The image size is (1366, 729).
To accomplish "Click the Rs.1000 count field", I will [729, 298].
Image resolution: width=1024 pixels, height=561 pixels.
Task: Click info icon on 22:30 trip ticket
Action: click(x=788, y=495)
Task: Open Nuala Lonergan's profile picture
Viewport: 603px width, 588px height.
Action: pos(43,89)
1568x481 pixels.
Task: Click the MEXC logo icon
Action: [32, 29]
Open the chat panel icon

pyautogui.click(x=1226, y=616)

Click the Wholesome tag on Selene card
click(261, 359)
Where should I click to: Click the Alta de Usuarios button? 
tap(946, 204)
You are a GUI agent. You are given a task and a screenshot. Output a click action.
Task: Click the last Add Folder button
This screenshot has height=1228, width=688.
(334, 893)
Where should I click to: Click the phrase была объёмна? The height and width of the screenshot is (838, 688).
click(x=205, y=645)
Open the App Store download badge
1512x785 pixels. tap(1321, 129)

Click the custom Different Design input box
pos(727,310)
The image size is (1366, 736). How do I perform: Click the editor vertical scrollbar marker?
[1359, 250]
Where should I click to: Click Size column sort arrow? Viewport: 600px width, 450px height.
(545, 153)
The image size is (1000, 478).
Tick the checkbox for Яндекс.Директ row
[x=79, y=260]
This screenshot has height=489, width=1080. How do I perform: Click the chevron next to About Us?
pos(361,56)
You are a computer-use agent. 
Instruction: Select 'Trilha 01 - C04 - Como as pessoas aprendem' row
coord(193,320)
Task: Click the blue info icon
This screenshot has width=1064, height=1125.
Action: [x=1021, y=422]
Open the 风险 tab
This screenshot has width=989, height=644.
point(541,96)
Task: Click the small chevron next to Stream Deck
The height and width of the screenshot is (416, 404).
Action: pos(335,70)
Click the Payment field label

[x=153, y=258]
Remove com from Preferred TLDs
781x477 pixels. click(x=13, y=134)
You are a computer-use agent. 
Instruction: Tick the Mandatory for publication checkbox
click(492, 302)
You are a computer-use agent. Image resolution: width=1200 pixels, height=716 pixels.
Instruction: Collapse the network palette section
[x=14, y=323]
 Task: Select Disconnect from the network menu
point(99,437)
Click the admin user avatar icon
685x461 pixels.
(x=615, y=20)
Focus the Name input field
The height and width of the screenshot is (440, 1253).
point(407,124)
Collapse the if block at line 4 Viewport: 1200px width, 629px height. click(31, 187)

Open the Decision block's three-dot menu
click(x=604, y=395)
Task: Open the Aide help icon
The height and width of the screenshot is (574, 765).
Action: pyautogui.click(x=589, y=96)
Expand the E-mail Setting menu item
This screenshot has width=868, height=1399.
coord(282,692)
+ + + + +
Prompt ▸
All lines holding the word "agent" must be copied from the data.

Response area ▸
You are a GUI agent. You are given a task and a screenshot. Output a click action.
You are a computer-use agent. 
You are a computer-use agent. 
You are a computer-use agent. Image resolution: width=1200 pixels, height=716 pixels.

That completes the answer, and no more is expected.